Из состояния катастрофической дезориентации и потерянности жители Советской России выходили, лепя заново и собственное прошлое, и придавая новый смысл среде своего обитания.
Первые недели после известия о падении монархии в России прошли в стране под знаком всеобщего ликования и единения. Практически все социальные группы бывших подданных империи были охвачены единым порывом, желанием сплотиться и отдать все силы на службу отечества. В верности «обновленной» Родине клялись государственные служащие и представители свободных профессий, крестьяне и городские низы, солдаты и казаки. В адрес нового правительства со всех сторон летели приветственные телеграммы с заверениями в преданности.
Спустя пять с половиной лет, в ноябре 1922 г., прошли торжества по случаю юбилея Октябрьской революции. На вечерах воспоминаний люди рассказывали о том, где они пережили революцию и гражданскую войну, что лично они сделали для победы Советов и Красной армии. Ораторы были взволнованы, публика напряженно слушала. Прошлое выступало в героических одеяниях. Повседневная жизнь и сомнительные темы не затрагивались. Выступавшие не упоминали ни всеобщих восторгов в первые недели Февральской революции, ни пьяные погромы пятилетней давности. О массовой бедности, преступности и эпидемиях, о способах выживания в экстремальной обстановки, испробованных практически каждым, также не говорилось.
Вспышки «всеобщего прозрения», короткие всплески энтузиазма и тяги к единению, их регулярное чередование с полосами апатии и мрачных ожиданий — нуждаются в объяснении. Это явление имеет долгую предысторию. В основу его интерпретации я склонен положить тезис, который в качестве первой реакции скорее всего вызовет отторжение, особенно среди «патриотической» части российской публики: культурная память населения России была — и остается — слишком слабой, полицентричной и фрагментарной, чтобы играть роль устойчивой объединяющей силы. Дореволюционная официальная, государственная культурная память не могла стать гармоничной, пытаясь одновременно опереться на патриархальную московскую старину и проевропейское петербургское цивилизаторство. Сконструированный, наконец, в XIX в. идеологический каркас, опиравшийся на три разнородные основы — самодержавие, православие и народность — страдал нечеткостью и хрупкостью. Опора на принцип лояльности к правящей династии как основу консолидации территорий и населения в эпоху триумфа национализма не могла вызвать энтузиазма ни в российском освободительном движении, ни в нерусских национальных течениях, создававших собственную историю и опиравшихся на собственные мифы. К тому же культура воспоминания самодержавия относилась, используя терминологию К. Леви-Стросса и Я. Ассмана, к памяти «холодного» типа: прошлое конструировалось таким образом, чтобы не допустить разрушительного воздействия истории на равновесие и преемственность власти, чтобы «заморозить» перемены.[1803]
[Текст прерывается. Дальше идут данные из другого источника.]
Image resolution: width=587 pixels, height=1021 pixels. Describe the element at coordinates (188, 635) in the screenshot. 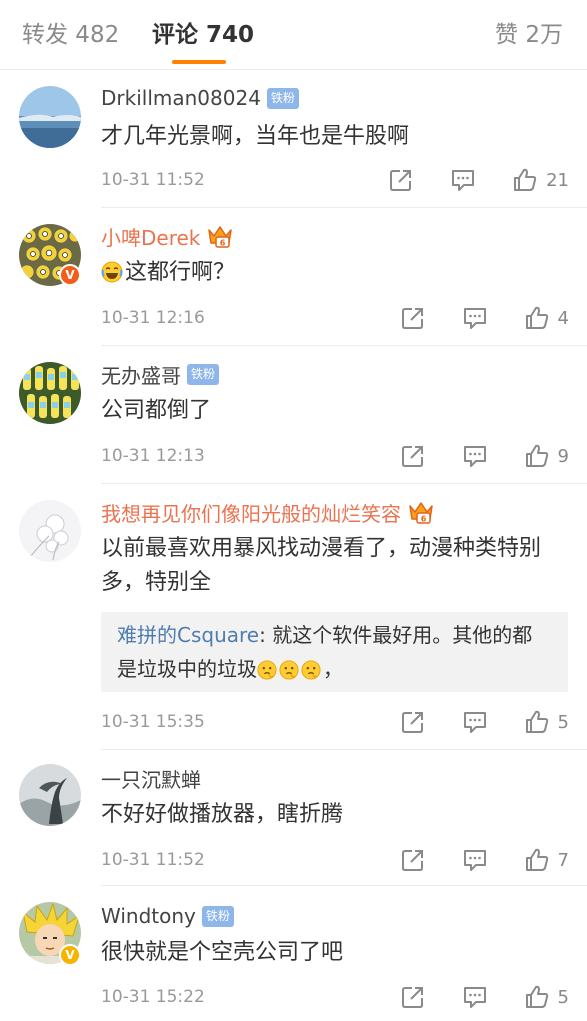

I see `reply-author: 难拼的Csquare` at that location.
Историческая память русских и нерусских националистов, напротив, типологически была близка культурам «горячего» типа, превращающим историю в мотор развития. Она опиралась на мифы, не обосновывающие или оправдывающие действительность, а ориентирующие на развитие и перемены, то есть оппозиционные неприглядной реальности. Калейдоскопическая пестрота мифов «сотворения» в полиэтнической империи была неизбежной. Но и у самой русской интеллигенции культурная память была разнородной. Она искала корни собственной истории то в крестьянской общине, то в творческой смелости государства, то в московском, то в петербургском периоде, то в почвенности и исключительности, то в сближении с Европой и необходимости учиться у нее. Базовые вопросы культурной памяти о происхождении и предназначении общности оставались для российского «образованного общества» без убедительных ответов, а потому «больными», «проклятыми» вопросами.
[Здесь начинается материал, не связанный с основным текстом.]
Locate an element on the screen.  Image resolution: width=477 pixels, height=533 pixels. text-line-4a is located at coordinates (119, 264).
К тому же преобладавшая часть российского населения — крестьянство и генетически связанные с ним городские низы — оставались к этим вопросам равнодушны. Для ориентации в узком пространственном горизонте деревни можно было обойтись «короткой», коммуникативной памятью. Собственно культурная память большинства подданных Российской империи опиралась не столько на исторические, сколько на вневременные, абсолютные конфессиональные мифы, сочетавшиеся с памятью о стародавнем «золотом» времени, когда земля якобы принадлежала тем, кто ее обрабатывал, и надеждой на возвращение к этим «старым добрым временам», которая оживала при каждой смене монарха. Консерватизм крестьянства, таким образом, нес в себе заряд потенциального бунта. Возможность мобилизовать крестьян под внесословными лозунгами оставалась иллюзорной. Неслучайно попытка создать в России массовое движение под национальными, «истинно русскими» паролями породила монстра праворадикального «черносотенства», которое шаржировалось не только социалистами и либералами: от него брезгливо отшатнулись и сторонники здорового консерватизма.